Abstract

AbstractThe spatio‐temporal pattern of groundwater contamination at a 500 m2 fractured limestone site polluted with sewage effluent was investigated over two years. In the context of a previously defined conceptual groundwater flow model, a multidisciplinary approach involving the collection of physico‐chemical, bacteriological and biological (macro‐ and meiofauna) data was developed. Results showed that much of the sewage‐polluted water infiltrated rapidly through some large subvertical fractures at the site and circulated with little or no contaminant attenuation through the solution‐enlarged parts of a bedding joint.

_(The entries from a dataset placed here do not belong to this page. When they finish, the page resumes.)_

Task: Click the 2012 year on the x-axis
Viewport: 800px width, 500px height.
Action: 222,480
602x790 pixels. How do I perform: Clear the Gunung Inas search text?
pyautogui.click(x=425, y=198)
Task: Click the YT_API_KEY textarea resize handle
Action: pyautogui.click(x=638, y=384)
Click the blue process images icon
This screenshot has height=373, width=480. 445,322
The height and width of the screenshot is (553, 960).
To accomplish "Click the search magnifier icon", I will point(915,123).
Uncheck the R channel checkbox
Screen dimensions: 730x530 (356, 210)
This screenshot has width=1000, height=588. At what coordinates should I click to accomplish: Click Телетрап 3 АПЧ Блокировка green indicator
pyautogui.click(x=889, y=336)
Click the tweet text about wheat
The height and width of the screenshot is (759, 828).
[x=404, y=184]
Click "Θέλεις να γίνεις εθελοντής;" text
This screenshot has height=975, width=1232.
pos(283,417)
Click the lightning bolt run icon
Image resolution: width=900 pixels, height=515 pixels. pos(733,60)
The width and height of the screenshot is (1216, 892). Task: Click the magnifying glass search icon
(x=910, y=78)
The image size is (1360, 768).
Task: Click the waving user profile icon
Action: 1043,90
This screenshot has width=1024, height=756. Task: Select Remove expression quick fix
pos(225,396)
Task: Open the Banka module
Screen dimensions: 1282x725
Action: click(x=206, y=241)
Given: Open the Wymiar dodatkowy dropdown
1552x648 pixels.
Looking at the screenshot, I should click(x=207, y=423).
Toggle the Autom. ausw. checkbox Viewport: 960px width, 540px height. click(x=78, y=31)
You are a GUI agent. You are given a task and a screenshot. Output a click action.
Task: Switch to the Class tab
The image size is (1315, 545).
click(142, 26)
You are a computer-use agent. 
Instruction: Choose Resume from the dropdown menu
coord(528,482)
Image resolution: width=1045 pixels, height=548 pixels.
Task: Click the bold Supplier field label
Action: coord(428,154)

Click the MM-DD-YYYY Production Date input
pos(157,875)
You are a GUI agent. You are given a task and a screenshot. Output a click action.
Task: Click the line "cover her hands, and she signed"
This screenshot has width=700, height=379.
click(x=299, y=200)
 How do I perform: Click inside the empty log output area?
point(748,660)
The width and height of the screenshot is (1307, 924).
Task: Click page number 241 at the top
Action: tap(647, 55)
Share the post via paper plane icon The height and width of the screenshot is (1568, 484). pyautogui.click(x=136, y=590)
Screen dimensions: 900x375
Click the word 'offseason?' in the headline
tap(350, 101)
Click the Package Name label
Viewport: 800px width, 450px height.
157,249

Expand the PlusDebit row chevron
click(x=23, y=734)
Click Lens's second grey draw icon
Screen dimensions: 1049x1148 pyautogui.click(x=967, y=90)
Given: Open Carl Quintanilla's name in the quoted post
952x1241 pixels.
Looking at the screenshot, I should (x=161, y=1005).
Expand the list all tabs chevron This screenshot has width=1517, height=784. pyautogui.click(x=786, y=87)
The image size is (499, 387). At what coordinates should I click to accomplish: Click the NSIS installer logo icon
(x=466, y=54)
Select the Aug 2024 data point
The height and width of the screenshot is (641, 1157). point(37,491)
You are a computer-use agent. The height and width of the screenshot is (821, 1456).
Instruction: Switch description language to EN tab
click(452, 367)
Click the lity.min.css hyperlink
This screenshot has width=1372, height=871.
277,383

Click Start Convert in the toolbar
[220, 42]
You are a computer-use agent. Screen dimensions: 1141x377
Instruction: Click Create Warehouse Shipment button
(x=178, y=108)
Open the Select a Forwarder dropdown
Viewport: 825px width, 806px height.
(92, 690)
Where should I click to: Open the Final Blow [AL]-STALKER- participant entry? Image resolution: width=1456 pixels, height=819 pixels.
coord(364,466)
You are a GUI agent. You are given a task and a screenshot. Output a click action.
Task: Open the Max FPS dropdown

In such preferential contaminant paths, groundwater had low physico‐chemical and bacteriological “stability”, highest average contaminant concentrations, and a high epigean organism component. Observation of the spatial distribution of organisms a short period after flooding also suggested that contaminants circulating through these conductive fractures entered the adjacent small‐sized fissure matrix of the saturated zone. In this small aperture region of the site that was recharged by slow infiltrations of sewage‐polluted surface water, groundwater had a greater physico‐chemical and bacteriological “stability”, lowest average contaminant concentrations, and a high hypogean organism component. This lower sensitivity to surface pollution was partly due to attenuation processes such as retention of fecal indicator bacteria or nitrification of effluent ammonium which occurred in slow‐moving water parts of the unsaturated zone.